The deity that presides here is கூத்தன் - Thillai Koothan (Thillai Nataraja - Shiva, Lord of Dance). Chidambaram is the birthplace of the sculpture and bronze image representation of Shiva as the cosmic dancer, a Tamilian concept and motif in Chola art that has since become notable as a symbol of Hinduism. The shrine is the only Shiva temple to have its main deity represented in this anthropomorphic form, as the supreme being who performs all cosmic activities. The consort deity here is Sivakami Amman (form of Amman - mother goddess and female energy). Two other forms of Shiva are represented close to this in the vimana (inner sanctum) of the temple - as a crystallised lingam - the most common representation of Shiva in temples, and as the aether space classical element, represented with empty space and a garland of fifty one hanging golden vilvam leaves (Aegle marmelos). Shiva is captured in pose as Nataraja performing the Ananda Tandava ("Dance of Delight") in the golden hall of the shrine Pon Ambalam (பொன் அம்பலம்). The sculptures of Chidambaram inspired the postures of Bharatha Natyam. The Chidambaram complex is admired for its five famous halls (ambalam or sabhai), several grand smaller shrines to the Hindu deities Ganesh, Murugan, Vishnu and Sivakami Amman which contain Pandyan and Nayak architectural styles, and for its endowment from many water tanks, one of which links it to the Thillai Kali temple.
Chidambaram is one of the five Pancha Bootha Sthalams, the holiest Shiva temples each representing one of the five classical elements; Chidambaram represents akasha (aether). Chidambaram is glorified in Tirumular's Tirumandhiram and was visited by Patañjali and Pulikaal Munivar. It is the primary shrine of the 275 Paadal Petra Sthalams - Shiva Sthalams glorified in the early medieval Tevaram poems by Tamil Saivite Nayanar saints Tirunavukkarasar, Thirugnana Sambandar and Sundarar. Hailed in the Tiruvacakam series by Manikkavacakar, these very volumes of the Tirumurai literature canon were themselves found in secret chambers of the temple. The Periya Puranam, a biography of these Nayanar saints by Sekkizhar commissioned by emperor Kulothunga Chola II, was written in the shrine's Thousand Pillared Hall. In Kanda Puranam, the epic authored by Kachiyappa Sivachariar of Kanchipuram, the Chidambaram shrine is venerated as one of the three foremost Shiva abodes in the world, alongside Koneswaram temple of Trincomalee and Mount Kailash.
The traditional name of the temple complex, Chidambaram Tillai Nataraja-koothan Kovil, alludes to the environment of its location and its origins and significance in Saivite worship.

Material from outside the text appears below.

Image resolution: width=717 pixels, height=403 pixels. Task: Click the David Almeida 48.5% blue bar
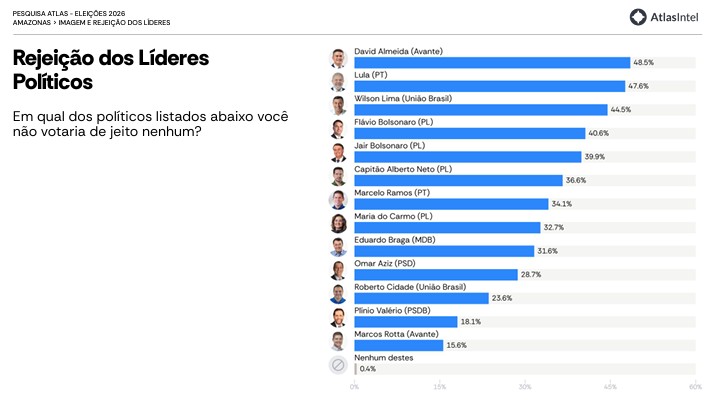[x=492, y=63]
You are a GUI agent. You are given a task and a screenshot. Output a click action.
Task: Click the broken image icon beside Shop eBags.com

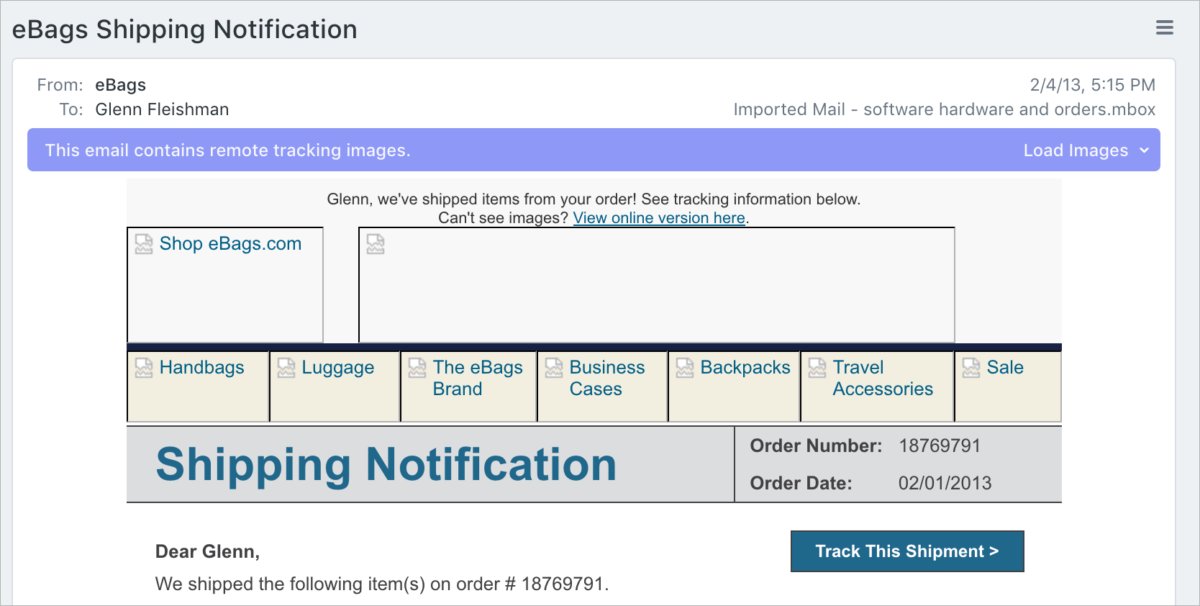(x=144, y=244)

The mangrove of ancient Tillai (தில்லை) trees (Exocoeria agallocha) of the forest surrounding the shrine when it was first built inspired the shrine's name and early artistic inspiration; the Tillai trees of the nearby Pichavaram wetlands, the second largest mangrove in the world, extends to the temple area. The shrine is venerated as Tillai ambalam (தில்லை அம்பலம் ), literally meaning Tillai Open Stage, the open space surrounded by Tillai Vanam (தில்லை வனம்) (the Tillai forest) - the original name of this area. The name of the town of this shrine, Chidambaram comes from the Tamil word Chitrambalam (சிற்றம்பலம்) - "small hall/stage"; also spelled Chithambalam (சிட்டம்பலம்), from citt/chitthu and ambalam - meaning "wisdom of this open stage/atmosphere". The shrine is where some devotees believe they will attain liberation, or chitaakasam - "wisdom/consciousness of the sky". "Nataraja" or "Koothan" mean "Lord of Dance".

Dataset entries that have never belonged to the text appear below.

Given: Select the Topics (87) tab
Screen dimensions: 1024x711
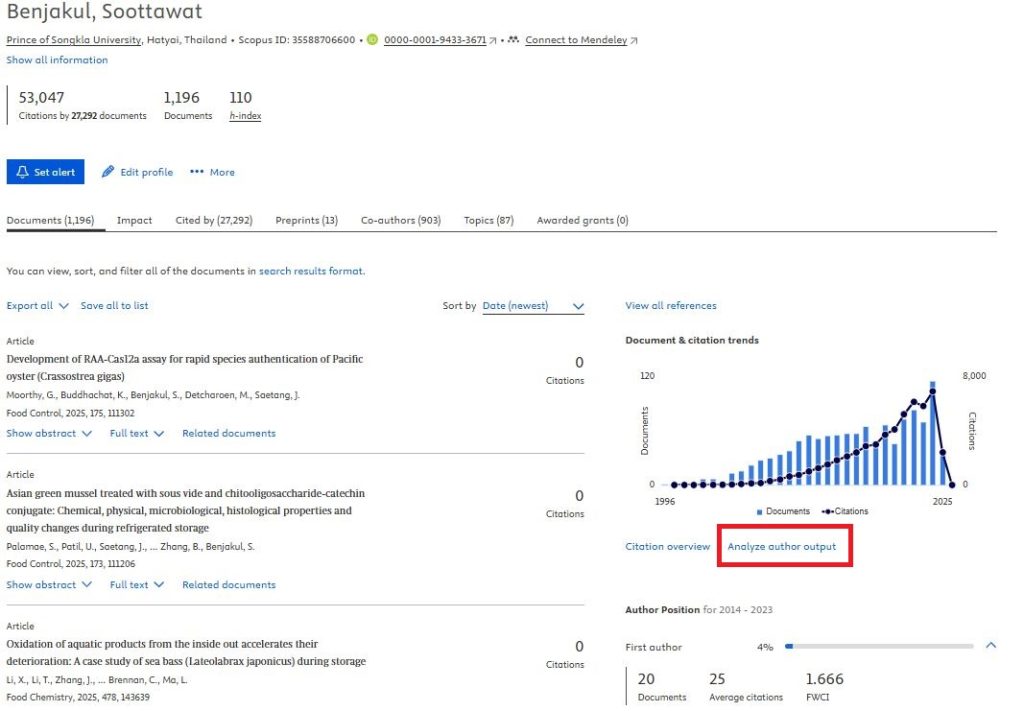Looking at the screenshot, I should click(x=488, y=220).
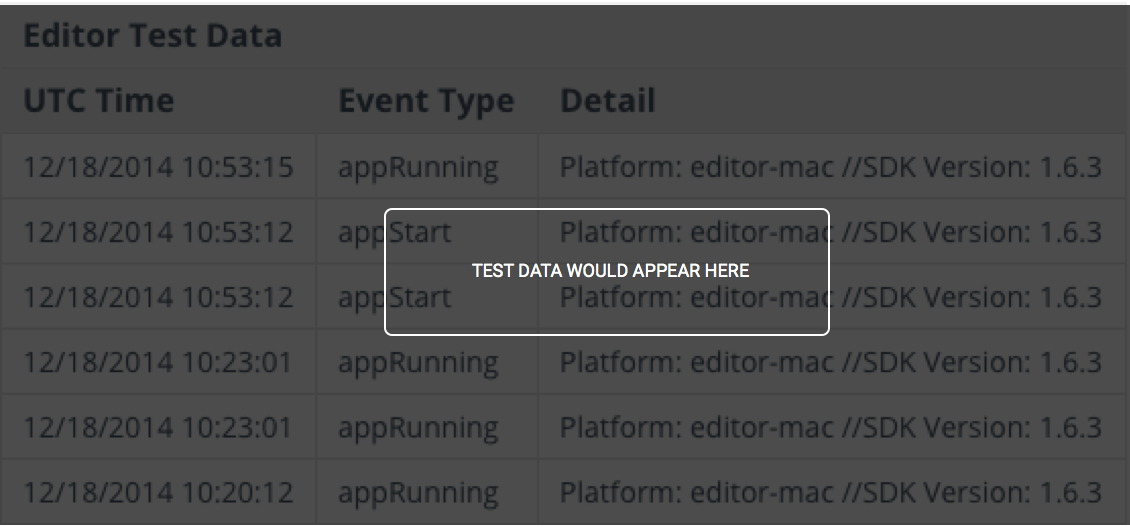Click the Platform detail in the 10:20:12 row
This screenshot has width=1130, height=527.
pos(830,492)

LegendThe story of Chidambaram begins with Shiva strolling into the Thillai Vanam (vanam meaning forest and thillai trees - botanical name Exocoeria agallocha, a species of mangrove trees - which currently grows in the Pichavaram wetlands near Chidambaram). In the Thillai forests resided a group of sages or 'rishis' who believed in the supremacy of magic and that God can be controlled by rituals and mantras or magical words. Shiva strolled in the forest with resplendent beauty and brilliance, assuming the form of Bhikshatana, a simple mendicant seeking alms. He was followed by his consort, Vishnu as Mohini. The sages and their wives were enchanted by the brilliance and the beauty of the handsome mendicant and his consort. On seeing their womenfolk enchanted, the rishis got enraged and invoked scores of serpents (nāgas) by performing magical rituals. Shiva lifted the serpents and donned them as ornaments on his matted locks, neck and waist. Further enraged, the sages invoked a fierce tiger, whose skins and dons were used by Shiva as a shawl around his waist and then followed by a fierce elephant, which was devoured and ripped to death by Shiva (Gajasamharamurthy).
The rishis gathered all their spiritual strength and invoked a powerful demon Muyalakan - a symbol of complete arrogance and ignorance. Shiva wore a gentle smile, stepped on the demon's back, immobilized him and performed the Ánanda Tandava (the dance of eternal bliss) and disclosed his true form. The sages surrender, realizing that Shiva is the truth and he is beyond magic and rituals.
PatronageTo Saivites, the very word koil refers primarily to Chidambaram Tillai Natarajar, popularly known as bhooloka kailasam or kailasam that stands on earth. In the same way, followers of Vaishnavism use the word koil to refer to Srirangam or Thiruvarangam - the Sri Ranganathaswamy Temple, Srirangam, in Tiruchirappalli.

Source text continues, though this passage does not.